On any given morning, I roll out of bed after listening to some KQED Radio/NPR Morning Edition. One particular morning, the “fundraising drive” commenced. Yeah, you know the one.
I listened as someone hawked Paul Anka tickets once, and then a few days later, I heard it again. That time I decided we’re going to see Paul Anka. Mollie and I both quite often have the Paul Anka Pandora station on, so I was pretty sure she’d go with me.
The show started with a long set of instrumentals, no Anka on the stage. When he finally emerged, he didn’t come out from behind the stage. No, he came in, escorted by a couple of big body-guards, from the up-front exit doors. He walked in slowly, shaking hands, touching the shoulders of those close to him, and allowing his fans to get up close and personal with him.

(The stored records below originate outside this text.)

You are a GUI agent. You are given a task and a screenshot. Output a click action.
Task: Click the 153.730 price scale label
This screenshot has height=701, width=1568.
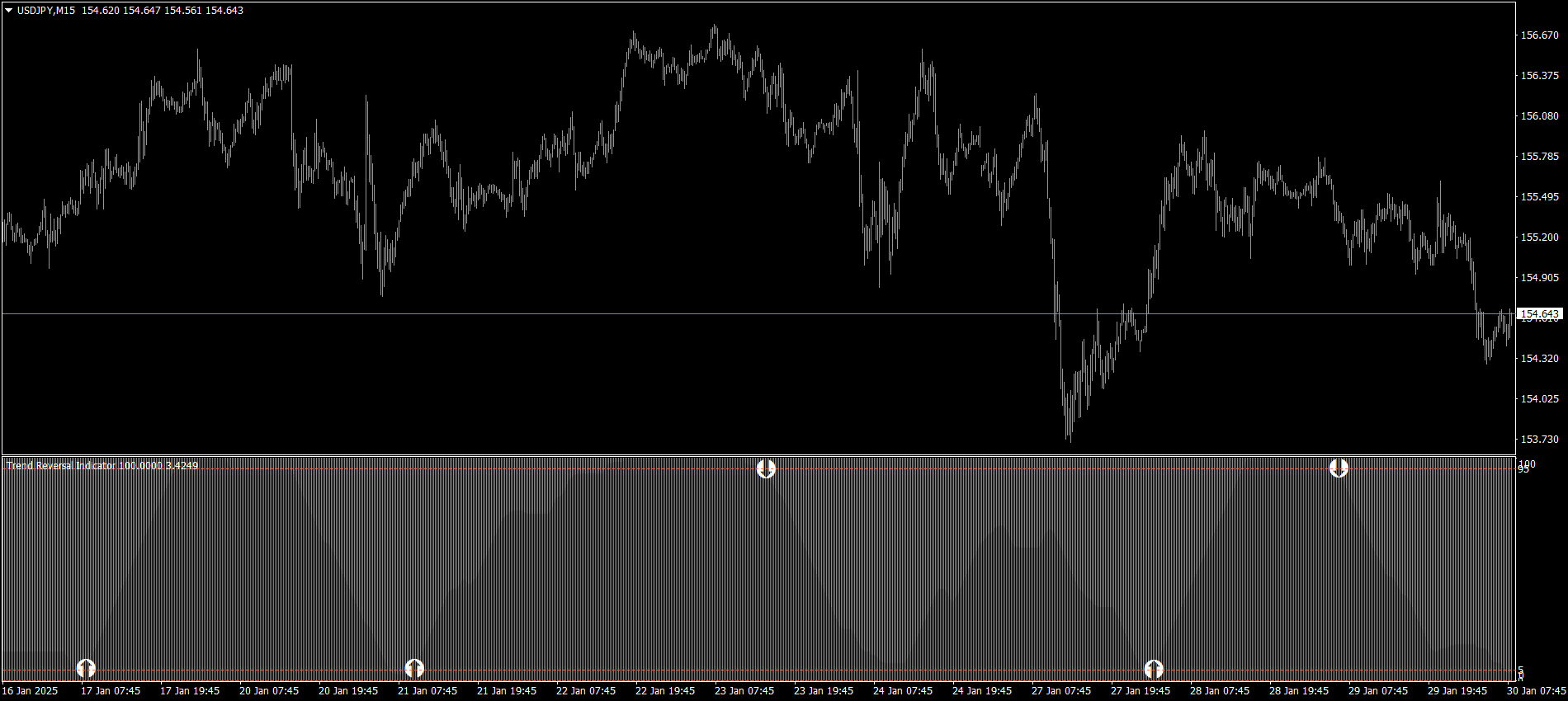coord(1539,440)
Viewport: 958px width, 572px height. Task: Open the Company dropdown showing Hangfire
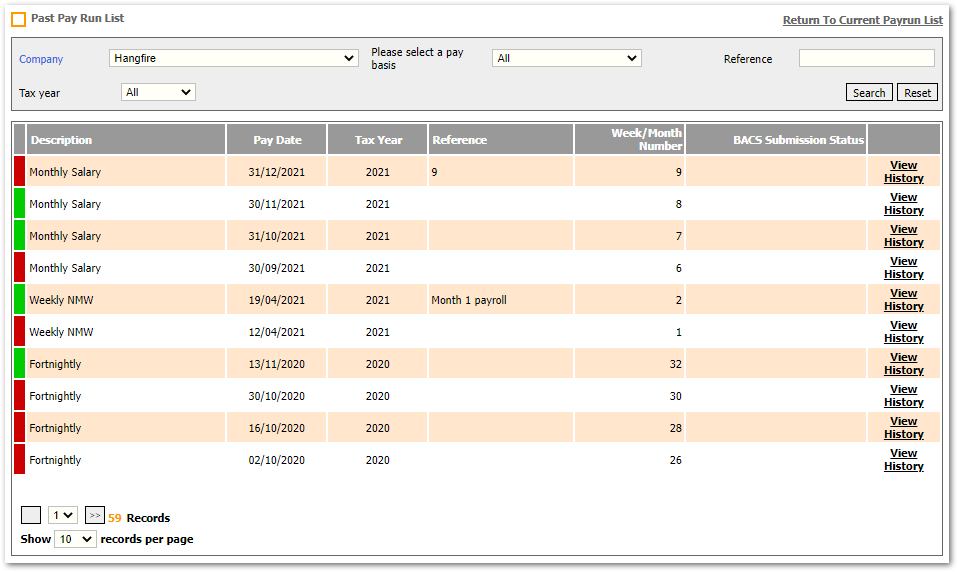[x=233, y=58]
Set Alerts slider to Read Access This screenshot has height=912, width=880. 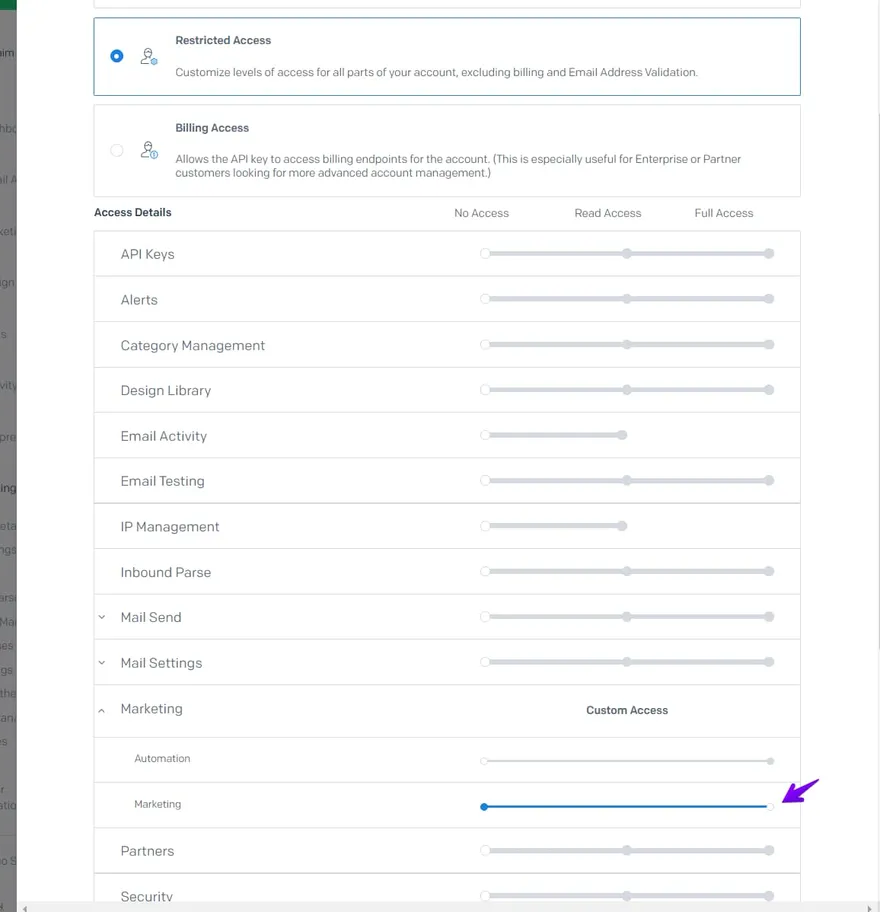626,299
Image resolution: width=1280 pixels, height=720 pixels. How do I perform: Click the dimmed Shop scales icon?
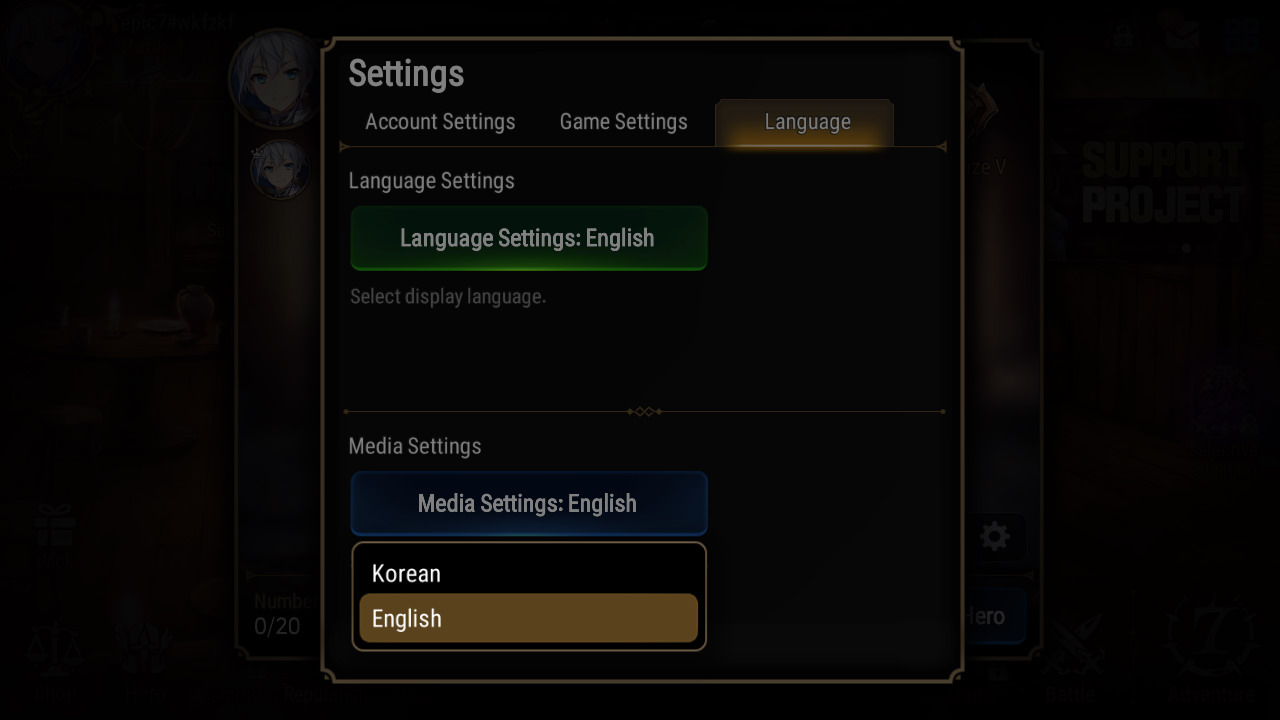pos(58,655)
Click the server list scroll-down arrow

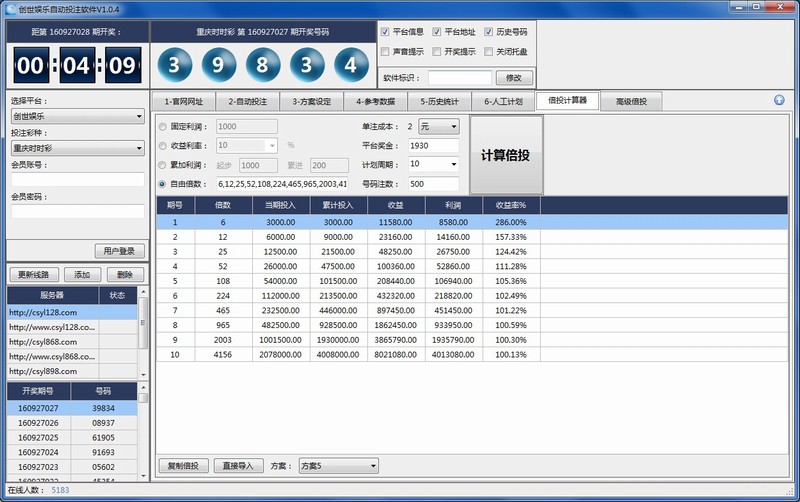(x=142, y=372)
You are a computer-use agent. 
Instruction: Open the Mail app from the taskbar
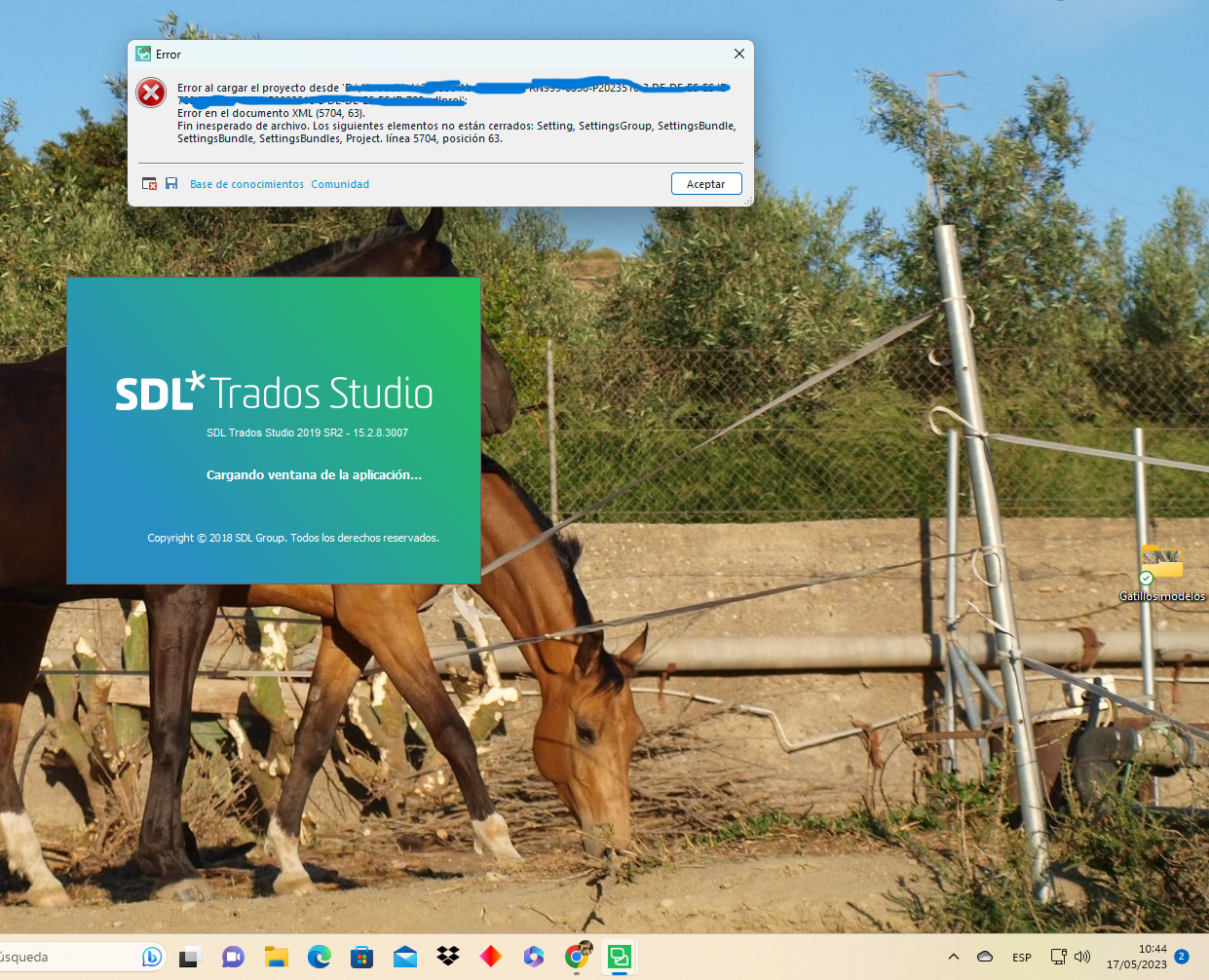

“Mom, these old women are really rude.” And she was right – there they were (not us!) swooning, half-drunk or overly medicated – they were everywhere. My sweet daughter was at least 35 years younger than anyone else there. I’m pretty sure she was the only one of her kind. The two of us grinned happily as we we showered by his amazing voice cranking out the tunes.
The San Jose Civic Center was set up in a big band venue, complete with an extraordinary sax player, John Cross, musical director of Anka’s orchestra for many, many years. Indeed, the entire orchestra rocked along with Anka. I don’t know what kind of set-up I expected, but the big-band one was perfect.
Anka was my teenage idol as a youngster, along with Ricky Nelson, and then of course the Beatles and Elvis. But Anka was really the one and I still love his music. He sang hit after hit, his voice clear and strong, amazing range able to hit every note. Wow! He told funny jokes and crazy tales during his time with us. No intermission, a small audience, one that was full of the people who really wanted to be in the same room with Paul Anka.
He never seemed to be in a hurry.
“I got lucky as a kid. I was writing kids’ songs. I was hopefully writing the way every teenager thought, how they all felt in that world.” He smiled when he spoke of Annette, you know, Funicello. He reminisced on American Bandstand. He spoke fondly of the great ones who died much too young.
He laughed as he told us the first time he met Frank Sinatra. “Mr. Sinatra.” Anka was living in New York. He got a phone call one day from ‘a guy’ telling him that Mr. Sinatra wanted to meet with him.
Anka got on a plane, following directions, and he flew out to Las Vegas, where he was met at the hotel by Sinatra’s guy. “Take off your clothes and get into this robe.”
Everyone in the audience laughed, as you can imagine.
His escort led him to the steam room and slowly pulled the door wide open.
“And sitting there was Sammy Davis…and Dean Martin..and Frank Sinatra – all naked looking up at me!”
He spoke about how much he learned about the business during the years he was with the Rat Pack. And then about the time he was 28 years old, he met up with Sinatra in Florida, in Miami Beach.
“Sinatra told me he was quitting show business and he was going to do one more album. And would I write him a song? I was shocked, we were all shocked – quitting the business? And he did leave, but he came back later!”
“I had never written for him. He had asked me, but I was scared to death.”
Some time went by, Anka was living and working in the big apple, and as he says, he kept getting this tune in his head, the song swirled around and then boom! he wrote it in six hours. He hopped a plane out to Vegas and gave it to Frank.
“I was old enough at 28 to write it, but I was too young to sing it. You needed someone of Mr. Sinatra’s vintage to sing that one.”
During the show, he wandered down a few times and those “rude women” would mob him. I tried once, but tried too late and never got close. But we did get this:
He told us his friends often ask him why he keeps doing these show; he doesn’t have to, at 78 years old.
“I love doing this. I don’t have a job, I have something that keeps me alive, along with the love of my family and friends. I take care of myself, I exercise, I eat well, most of the time. I diet! Oh, do I diet! I’ve been on Jenny Craig more times than Mr. Craig!”
I saw Anka twice in my twenties. I was surprised then how short he was – shorter than me! This time, I felt like I was watching a friend on stage. The memories the songs brought to me – the sad and happy times of my life.
My KQED sustaining member contribution is larger now, and so is the happy place in my heart.